The China Banking and Insurance Regulatory Commission recently announced that it has issued green finance guidelines, requiring banks and insurers to promote green finance at a strategic level, reduce the carbon intensity of their asset portfolios in a gradual and orderly manner, and eventually achieve carbon neutrality of asset portfolios.
Banks and insurers should increase support for the green, low-carbon and circular economy, prevent environmental, social and governance risks, include ESG requirements into their management processes and comprehensive risk management systems, strengthen ESG disclosures, and improve relevant policies, mechanisms and process management, the CBIRC said.
The regulator required banks and insurers to adjust and enhance their lending and investment policies to support energy saving, pollution and carbon emissions reduction, green growth, and disaster prevention in key sectors and fields, and promote the application of green and low-carbon technologies.
Banks and insurance companies need to take different measures in light of various situations, ensure the development of some industries while restricting the growth of others, and avoid "one-size-fits-all" measures and "campaign-style" carbon reduction, the regulator said.
Du Hongxia, a member of the China Banking Association's expert working group dedicated to promoting the banking sector to support China's dual carbon goals, said the recently published green finance guidelines can be traced to the same origin as green credit guidelines issued by the regulator in 2012, which aimed to encourage banking institutions to develop green lending services and adopt stronger environmental and social risk management.
The new guidelines will play an important role in supporting the development of green finance as government-led guidelines will effectively handle challenges to market efficiency. In addition, the regulator has expanded the scope of financial institutions following the guidelines from banks to insurers, Du said.
Large State-owned commercial banks and some leading national joint-stock commercial lenders have carried out numerous explorations of green finance and developed a complete set of business development strategies and implementation mechanisms in various aspects, including organizational structures, business procedures, information disclosure and risk management.

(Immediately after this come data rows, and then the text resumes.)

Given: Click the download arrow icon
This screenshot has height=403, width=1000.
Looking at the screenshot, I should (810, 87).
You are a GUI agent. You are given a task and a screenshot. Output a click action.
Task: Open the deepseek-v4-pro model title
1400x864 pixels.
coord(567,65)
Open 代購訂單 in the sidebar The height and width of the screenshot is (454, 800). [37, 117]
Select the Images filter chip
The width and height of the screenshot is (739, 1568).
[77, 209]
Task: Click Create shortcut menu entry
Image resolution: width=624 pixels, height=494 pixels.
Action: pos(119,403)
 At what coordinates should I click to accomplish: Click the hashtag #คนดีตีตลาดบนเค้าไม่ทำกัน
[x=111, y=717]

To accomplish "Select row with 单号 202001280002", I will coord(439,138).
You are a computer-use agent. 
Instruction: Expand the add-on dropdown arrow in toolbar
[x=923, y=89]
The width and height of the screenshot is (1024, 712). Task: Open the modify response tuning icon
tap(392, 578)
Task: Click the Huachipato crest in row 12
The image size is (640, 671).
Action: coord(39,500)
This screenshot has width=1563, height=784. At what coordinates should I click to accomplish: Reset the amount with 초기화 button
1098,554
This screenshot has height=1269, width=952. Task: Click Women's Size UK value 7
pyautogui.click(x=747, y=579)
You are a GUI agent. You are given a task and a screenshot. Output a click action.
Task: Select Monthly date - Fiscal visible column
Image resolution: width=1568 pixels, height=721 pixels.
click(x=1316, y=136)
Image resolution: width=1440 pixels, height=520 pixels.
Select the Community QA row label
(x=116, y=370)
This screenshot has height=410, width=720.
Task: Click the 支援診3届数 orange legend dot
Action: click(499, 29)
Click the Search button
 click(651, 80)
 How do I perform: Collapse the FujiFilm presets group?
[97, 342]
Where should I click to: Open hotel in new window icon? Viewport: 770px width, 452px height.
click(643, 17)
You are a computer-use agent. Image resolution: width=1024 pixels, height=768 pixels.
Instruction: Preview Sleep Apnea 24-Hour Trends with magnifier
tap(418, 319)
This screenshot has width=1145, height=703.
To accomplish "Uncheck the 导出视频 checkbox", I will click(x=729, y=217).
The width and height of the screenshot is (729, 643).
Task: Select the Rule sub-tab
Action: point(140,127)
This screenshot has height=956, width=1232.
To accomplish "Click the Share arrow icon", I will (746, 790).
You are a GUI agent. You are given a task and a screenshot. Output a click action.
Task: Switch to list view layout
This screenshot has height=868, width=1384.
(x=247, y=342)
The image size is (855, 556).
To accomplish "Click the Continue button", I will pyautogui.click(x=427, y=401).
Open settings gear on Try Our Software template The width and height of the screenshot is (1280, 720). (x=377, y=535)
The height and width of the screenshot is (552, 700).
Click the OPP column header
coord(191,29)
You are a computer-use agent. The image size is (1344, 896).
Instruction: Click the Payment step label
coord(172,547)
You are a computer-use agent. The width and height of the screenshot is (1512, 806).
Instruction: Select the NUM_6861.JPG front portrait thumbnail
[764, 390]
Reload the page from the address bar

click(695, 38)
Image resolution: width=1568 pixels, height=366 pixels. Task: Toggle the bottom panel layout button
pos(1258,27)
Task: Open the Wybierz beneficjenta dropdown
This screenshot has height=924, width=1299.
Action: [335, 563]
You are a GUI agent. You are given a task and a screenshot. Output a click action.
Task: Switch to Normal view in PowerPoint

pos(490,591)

Many small and mid-size banks, however, do not have clear business strategies that support organizational structures or core capabilities in the area of green finance, said Zeng Gang, deputy director-general of the National Institution for Finance &Development.
"By issuing new guidelines, the regulator aims to require all kinds of banks and insurance companies to develop a full set of institutional systems to bolster the development of green finance and improve their comprehensive capabilities in this field. It wants to ensure that the entire banking and insurance sectors will become more systematic, regulated and standardized in terms of offering financial services amid China's green transition," Zeng said.
The regulator will promote best practices in these sectors and encourage more banks and insurers to move the related business forward, he added.
At the end of the first quarter, China's outstanding green loans in yuan and foreign currencies reached 18.07 trillion yuan ($2.71 trillion), up 38.6 percent year-on-year, according to the People's Bank of China, the nation's central bank.
The total amount of China's domestic labeled green bond issuance exceeded 1.5 trillion yuan as of April 28. Over 30 percent of domestic green bond issuers came from the financial sector, and more than half of domestic green bond investors were commercial banks, said the UBS Global Wealth Management's Chief Investment Office in a report on May 16.
The average annual growth rate of China's new green bond issuance since 2017 was 72 percent. The funds raised were mainly invested in renewable energies, low-carbon transportation and water resources, the report said.